#### WORK ORDER
Please write out each entry below exactly as given.

Segment Start: SUPPLIED MATERIAL

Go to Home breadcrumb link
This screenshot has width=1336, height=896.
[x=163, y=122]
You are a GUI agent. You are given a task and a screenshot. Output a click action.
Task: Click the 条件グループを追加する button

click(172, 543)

Segment End: SUPPLIED MATERIAL

#### RESULT BELOW
Go to Home breadcrumb link
This screenshot has width=1336, height=896.
[x=163, y=122]
You are a GUI agent. You are given a task and a screenshot. Output a click action.
Task: Click the 条件グループを追加する button

click(172, 543)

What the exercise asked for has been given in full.